Para saber cuáles son esas obras, oigámosle de nuevo cuando escribe a los
Gálatas y dice: las acciones de la carne [instinto] son manifiestas: fornicación,
indecencia, desenfreno, idolatría, hechicería, enemistades, reyertas, envidias,
celos, ambición, herejías, facciones, borracheras, comilonas y cosas
semejantes; sobre eso os predico lo que os prediqué, a saber, que los que tal
hacen no poseerán el reino de Dios. Al expresarse así denunciaba la guerra,
enardecía a los luchadores con esa celeste y espiritual trompeta cristiana para
que mortifiquen a la hueste malsana. Antes había dicho: yo os encargo que
procedáis según el espíritu y no ejecutéis los deseos carnales. Porque la carne
apetece contra el espíritu y el espíritu contra la carne. Ambos mutuamente son
tan opuestos que no hacéis lo que queréis. Pero si os dejáis guiar por el
espíritu, no estáis bajo la ley. Por lo tanto, quiere que los que vivan bajo la
gracia sostengan el combate contra las obras de la carne, y para denunciar las
obras de la carne añadió el pasaje que antes cité: y manifiestas son las obras
de la carne, a saber, fornicación, etc. Obras de la carne son las que citó y
las que dejó sobrentender, máxime teniendo en cuenta que añade: y cosas semejantes.

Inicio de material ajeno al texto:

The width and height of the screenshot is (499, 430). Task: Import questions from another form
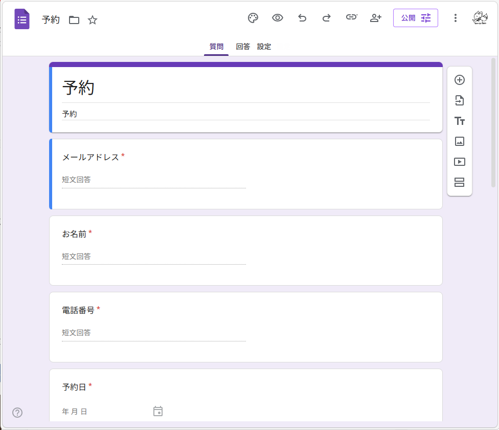coord(459,100)
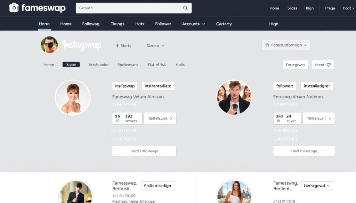
Task: Click the magnifying glass search icon
Action: pyautogui.click(x=185, y=8)
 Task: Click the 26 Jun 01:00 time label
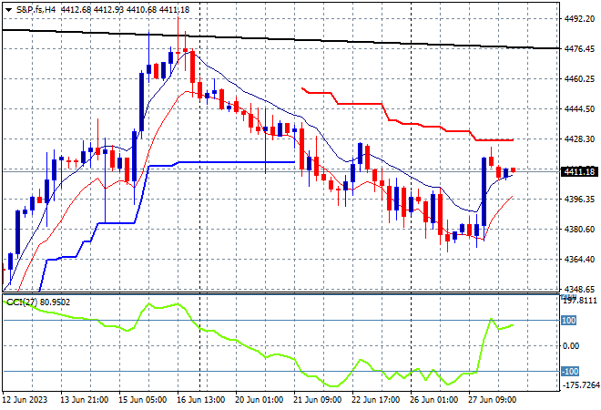(433, 400)
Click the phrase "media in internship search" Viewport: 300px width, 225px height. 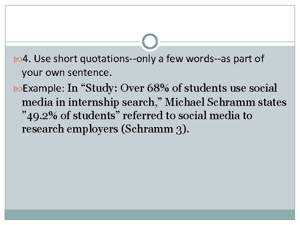tap(88, 102)
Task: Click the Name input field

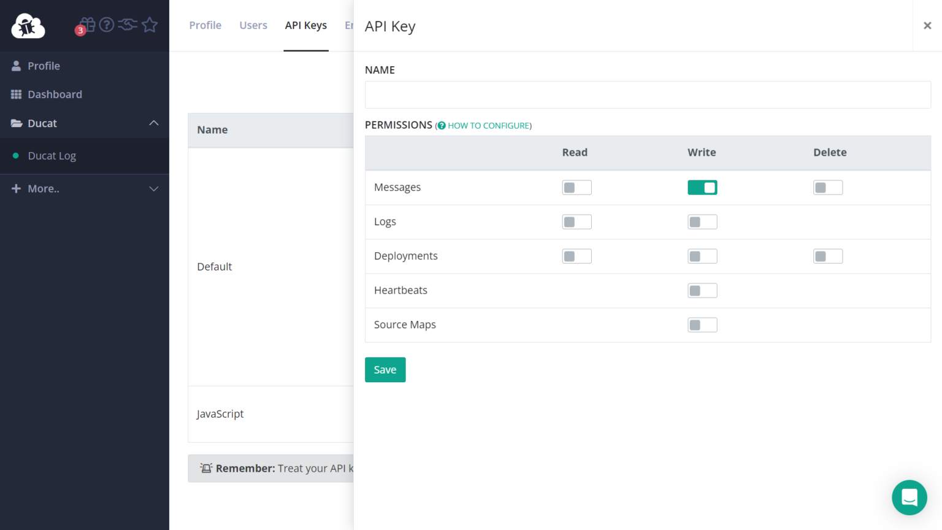Action: tap(648, 95)
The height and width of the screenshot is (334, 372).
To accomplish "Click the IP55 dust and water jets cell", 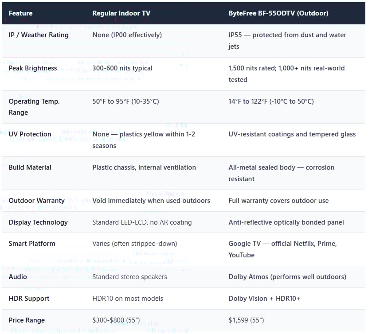I will [x=287, y=40].
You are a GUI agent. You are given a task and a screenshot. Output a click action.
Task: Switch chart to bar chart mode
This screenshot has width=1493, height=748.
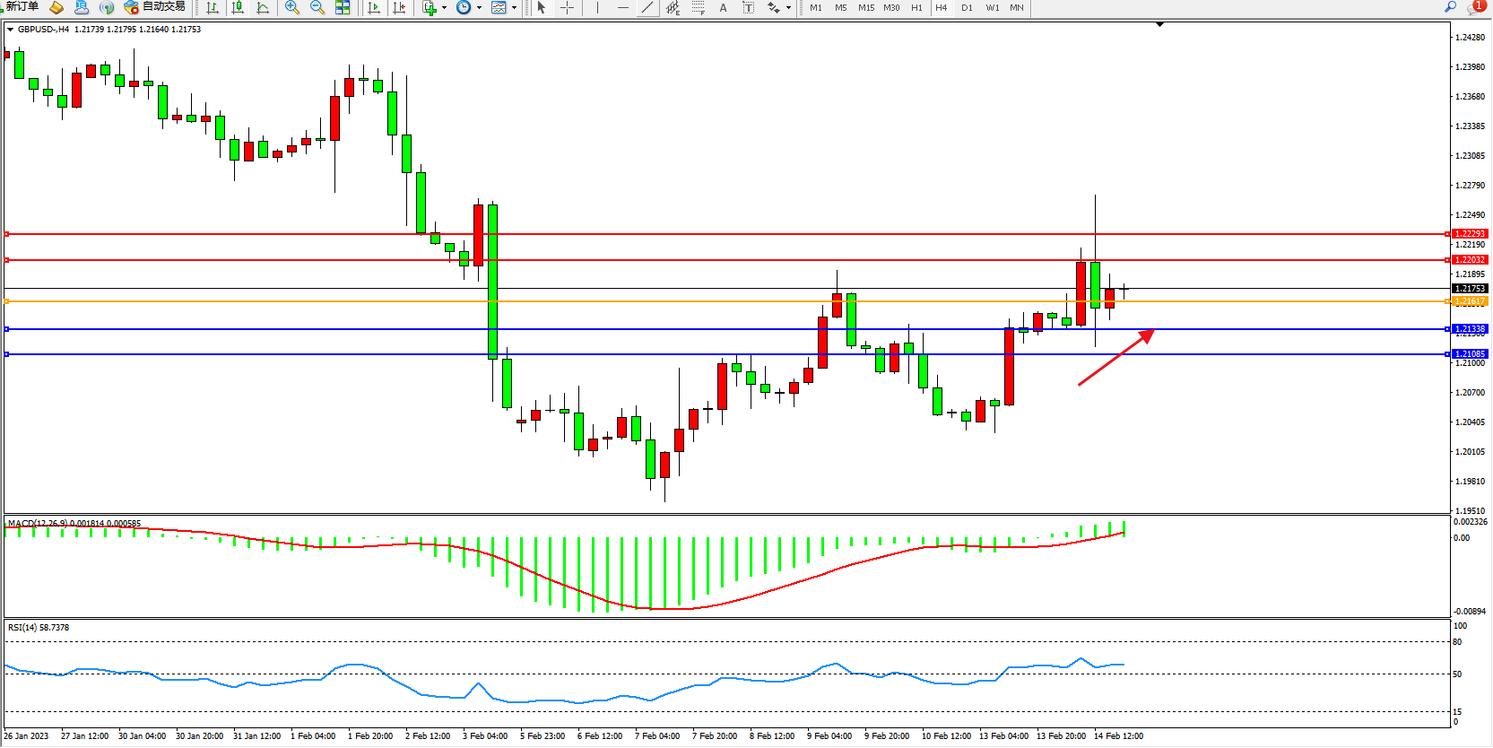tap(213, 7)
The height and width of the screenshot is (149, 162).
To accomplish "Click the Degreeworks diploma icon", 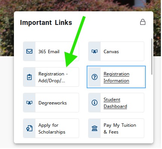I will pyautogui.click(x=29, y=103).
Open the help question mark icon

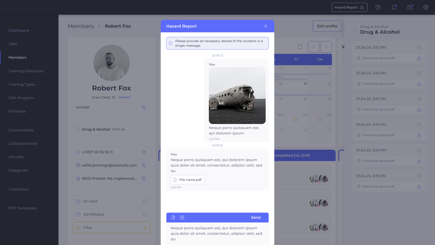coord(378,7)
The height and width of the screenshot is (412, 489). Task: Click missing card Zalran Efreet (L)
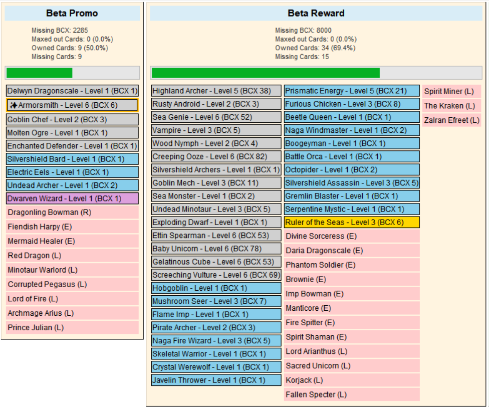(x=451, y=120)
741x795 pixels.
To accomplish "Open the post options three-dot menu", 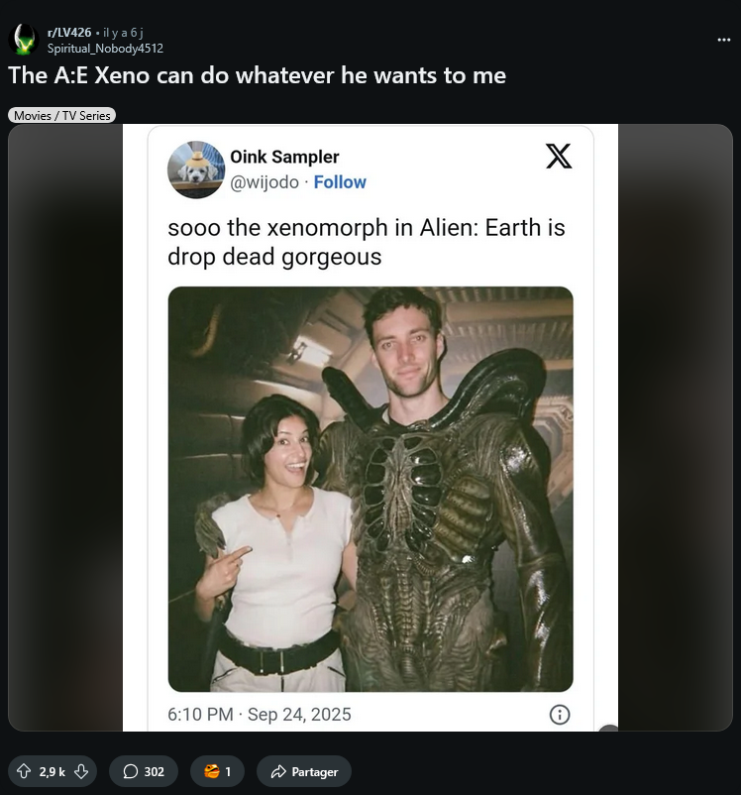I will click(723, 40).
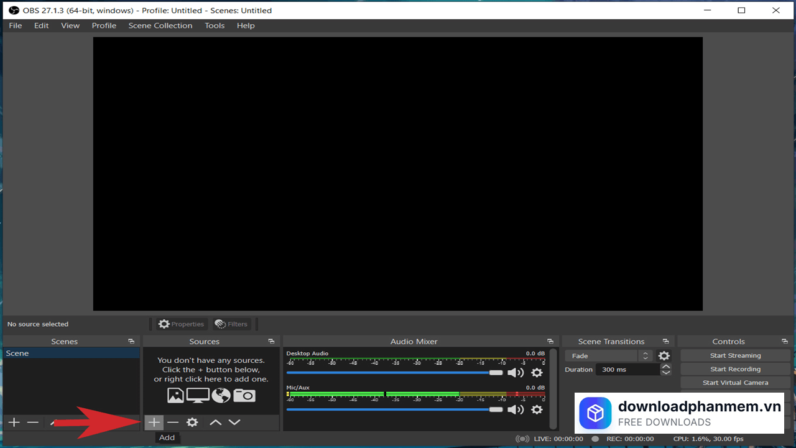Mute the Mic/Aux speaker icon
The image size is (796, 448).
[516, 409]
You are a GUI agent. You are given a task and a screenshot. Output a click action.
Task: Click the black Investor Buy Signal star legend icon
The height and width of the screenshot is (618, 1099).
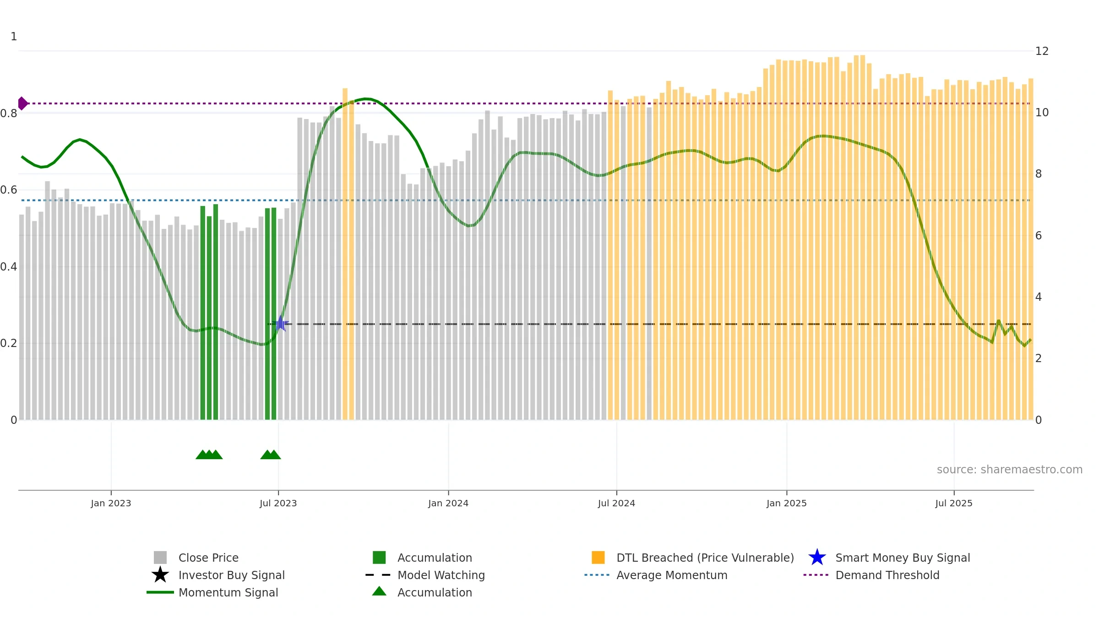pyautogui.click(x=160, y=575)
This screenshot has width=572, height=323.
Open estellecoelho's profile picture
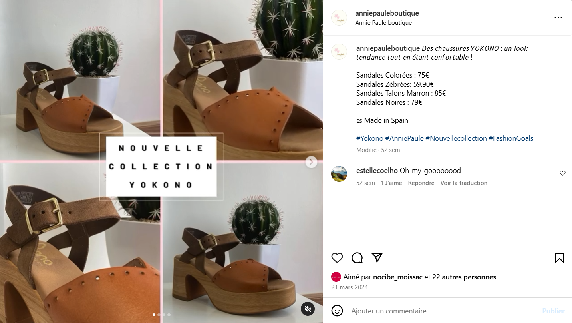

Además, al sacar a plaza en esta batalla, frente a esa especie de ejército
carnal, una hueste espiritual, dice: Por el contrario, los frutos del espíritu
son: amor, gozo, paz, paciencia, amabilidad,
bondad, fidelidad, mansedumbre y continencia. Contra semejantes frutos no hay
ley. No dijo contra estos para que no creamos que no hay otros. Bien es verdad
que, aunque lo hubiese dicho, deberíamos aplicarlo a todos los frutos del mismo
linaje que podamos pensar. Lo cierto es que dijo: contra semejantes, es decir,
contra estos y otros tales. Y hasta parece que procuró con énfasis imprimir en
nuestra memoria esta continencia de que me propuse tratar, y de la que ya he
dicho hartas cosas. Por eso la nombró en último lugar entre los frutos mencionados,
porque tiene la mayor importancia en esta guerra en la que el espíritu apetece
contra la carne; es que crucifica en cierto modo las apetencias mismas de la
carne. Y por eso, después de hablar así, continúa el Apóstol: más los que son
de Jesucristo han crucificado su carne con pasiones y concupiscencias. He ahí
la obra de la continencia y he ahí cómo se mortifican las obras de la carne. En
cambio, éstas, a su vez, mortifican a los que consienten en la ejecución y se
dejan arrastrar por la concupiscencia por haberse apartado de la continencia.